On reproche souvent à J. Piaget d'avoir négligé l'influence du milieu social et culturel sur le développement de l'enfant. Le psychologue Michel Deleau rappelle pourtant qu'« aucun des pères fondateurs de la psychologie du développement - qu'il s'agisse de J. Piaget, Lev S. Vygotski ou Henri Wallon - n'a fait l'impasse sur l'existence d'un ensemble d'effets liés au milieu social. Mais ces effets sont considérés de façon très différente selon les perspectives théoriques ». Pour J. Piaget, l'environnement social n'influence en effet que de manière marginale le développement cognitif. Il n'est pas constitutif de l'activité mentale. L.S. Vygotski considère au contraire que l'enfant grandit en interaction étroite avec deux aspects de la culture : les outils qu'elle produit (le langage oral et écrit par exemple) et les interactions sociales (entre adultes et enfants, entre enfants). L'apparente contradiction des approches de J. Piaget et L.S. Vygotski n'a en tout cas jamais dissuadé le psychologue américain Jerome Bruner d'en concilier les apports. Pionnier en sciences cognitives, il a développé le courant de la psychologie culturelle, qui décrit par exemple la façon dont le langage se construit lors des interactions entre l'enfant et ses parents.

Au plan international, divers courants très actifs en psychologie du développement tentent aujourd'hui de conceptualiser cette dimension de la vie sociale et des interactions sociales. Des chercheurs étudient le rôle joué par les interactions sociales sur le développement cognitif individuel. Pierre Mugny, Willem Doise, Anne-Nelly Perret Clermont ont montré que les progrès développementaux (le passage d'un stade à un autre) sont plus importants lorsqu'un enfant résout une tâche en interaction avec un autre que lorsqu'il est seul pour le faire. Des recherches plus récentes soulignent également les vertus d'apprentissage du débat et de la collaboration. Outre les interactions de personne à personne, le monde social influence le développement cognitif en fournissant une variété d'outils pour la résolution de problèmes : dès 1 an, les enfants ont l'idée d'utiliser un râteau pour attraper un jouet ; à 11 ans, certains savent utiliser des cartes itinéraires pour expliquer à un ambulancier comment se rendre à destination... Un autre courant de recherche concerne les comparaisons interculturelles. Des expériences ont montré que l'utilisation du boulier influence la façon dont les enfants se représentent les nombres. On sait aussi que plusieurs systèmes de catégorisation des objets peuvent coexister au sein d'une même culture et entre des cultures différentes : ainsi par exemple des Yupno de Papouasie-Nouvelle-Guinée qui organisent leur univers en choses « chaudes » et « froides ».

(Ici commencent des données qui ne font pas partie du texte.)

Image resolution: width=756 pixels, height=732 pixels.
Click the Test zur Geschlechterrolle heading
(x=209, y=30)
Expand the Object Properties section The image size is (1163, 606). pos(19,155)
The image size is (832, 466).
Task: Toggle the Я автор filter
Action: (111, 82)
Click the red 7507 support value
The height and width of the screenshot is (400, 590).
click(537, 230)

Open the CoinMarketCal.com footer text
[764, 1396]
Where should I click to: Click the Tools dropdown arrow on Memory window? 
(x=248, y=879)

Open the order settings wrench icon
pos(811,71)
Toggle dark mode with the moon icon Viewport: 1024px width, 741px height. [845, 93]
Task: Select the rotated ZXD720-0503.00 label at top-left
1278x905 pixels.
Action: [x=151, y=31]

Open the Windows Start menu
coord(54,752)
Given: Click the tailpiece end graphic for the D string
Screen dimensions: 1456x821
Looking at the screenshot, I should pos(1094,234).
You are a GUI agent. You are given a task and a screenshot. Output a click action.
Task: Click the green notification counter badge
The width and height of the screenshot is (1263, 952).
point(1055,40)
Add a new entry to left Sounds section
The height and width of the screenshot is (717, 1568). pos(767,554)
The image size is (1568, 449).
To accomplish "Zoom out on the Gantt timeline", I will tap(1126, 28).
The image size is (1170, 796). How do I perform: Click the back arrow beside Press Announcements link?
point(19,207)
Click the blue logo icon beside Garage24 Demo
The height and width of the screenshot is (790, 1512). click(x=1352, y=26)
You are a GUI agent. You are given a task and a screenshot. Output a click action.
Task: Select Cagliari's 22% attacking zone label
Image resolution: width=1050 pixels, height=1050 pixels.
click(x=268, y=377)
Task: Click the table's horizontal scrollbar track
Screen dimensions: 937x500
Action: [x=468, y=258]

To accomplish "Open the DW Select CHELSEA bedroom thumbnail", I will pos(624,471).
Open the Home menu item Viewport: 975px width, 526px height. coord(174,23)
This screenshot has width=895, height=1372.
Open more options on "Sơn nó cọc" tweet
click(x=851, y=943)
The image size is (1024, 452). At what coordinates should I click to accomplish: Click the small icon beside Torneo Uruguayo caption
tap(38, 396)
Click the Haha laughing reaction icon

Des théories néopiagétiennes aux tenants de la psychologie culturelle, en passant par les spécialistes du développement précoce, les principaux continuateurs de l'œuvre de J. Piaget présentent une diversité de points de vue sur « l'intelligence de l'enfant ». Les grandes tendances qui se dessinent suggèrent le rôle crucial de la mémoire de travail, font voir des modèles dynamiques et des jeux de compétition avec, en lieu et place du raisonnement logico-mathématique, l'idée plus large d'une pensée « en contexte ». Il paraît impossible d'extraire une seule théorie dominante de cette mosaïque d'idées. Tout laisse penser que la demeure piagétienne, portes et volets ouverts, restera en chantier pour longtemps.


NOTES

1
[1] J.-P. Leone, « Reflexions on working memory: Are the two models complementary ? »,Journal of Experimental Child Psychology, vol. LXXVII, 2000.
2
[2] A. Demetriou et A. Raftopoulos, « Cognitive developmental change, theories, models and measurement », Cambridge Studies in Cognitive and Perceptual Development, n° 10, janvier 2005.
3
[3] R. Siegler, Enfant et Raisonnement. Le développement cognitif de l'enfant, 3e éd. De Boeck, 2000.
4
[4] O. Houdé, Le Développement de l'enfant, Puf, coll. « Que sais-je ? », 2004.
5
[5] J. Flavell, Cognitive Development, Englewood Cliffs/Prentice-Hall, 1985.
6
[6] J. Melher et E. Dupoux, Naître humain, Odile Jacob, 1990.